Segment Open

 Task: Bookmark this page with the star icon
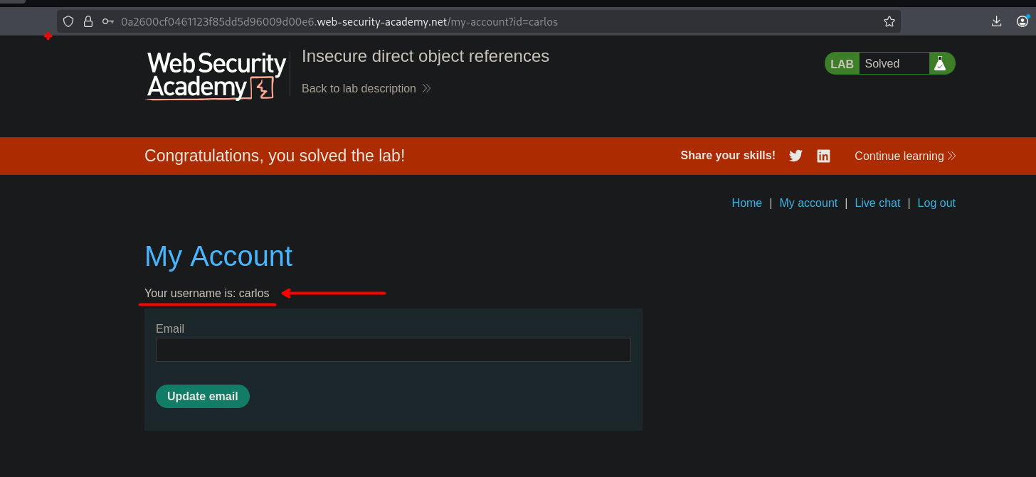pyautogui.click(x=889, y=21)
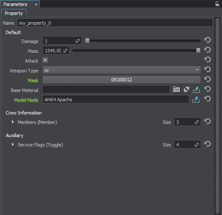Click the Model Node blue arrow icon
Screen dimensions: 222x215
196,99
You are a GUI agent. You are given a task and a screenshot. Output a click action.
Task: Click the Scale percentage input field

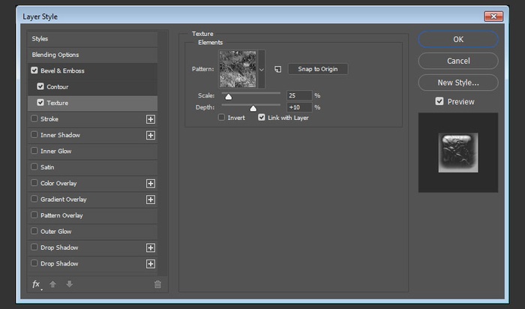pos(299,95)
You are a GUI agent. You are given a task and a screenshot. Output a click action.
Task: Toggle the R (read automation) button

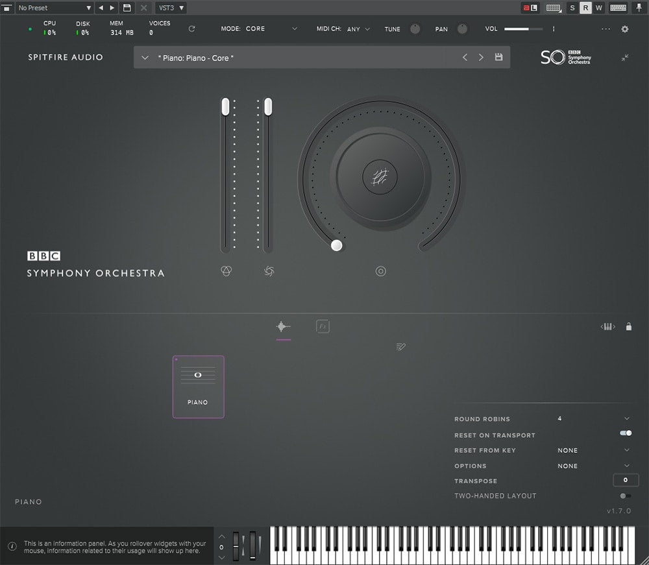tap(585, 8)
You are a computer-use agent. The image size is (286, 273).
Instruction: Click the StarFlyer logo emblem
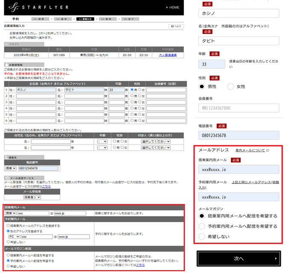click(x=15, y=7)
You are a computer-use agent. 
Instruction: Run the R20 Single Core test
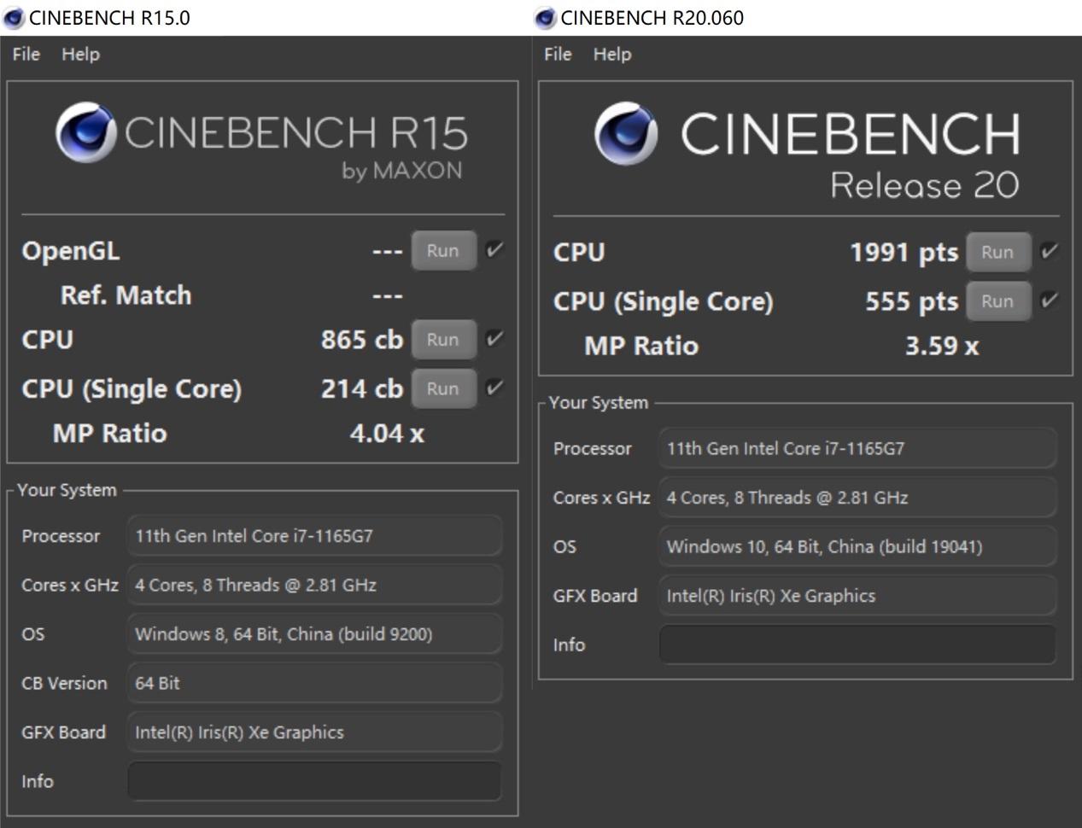pos(997,301)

Segment Closed

Exercise directions =
Write out exactly the lines beginning with the line that holds "Task: Click the Scale percentage input field" and ending with the final line of the data, both ends included, without the pictures.

Solution below =
Task: Click the Scale percentage input field

pos(299,95)
You are a GUI agent. You are given a task and a screenshot. Output a click action.
Task: Toggle the R (read automation) button

tap(585, 8)
You are a computer-use agent. The image size is (286, 273).
Instruction: Click the StarFlyer logo emblem
click(x=15, y=7)
You are a computer-use agent. 
Instruction: Run the R20 Single Core test
pos(997,301)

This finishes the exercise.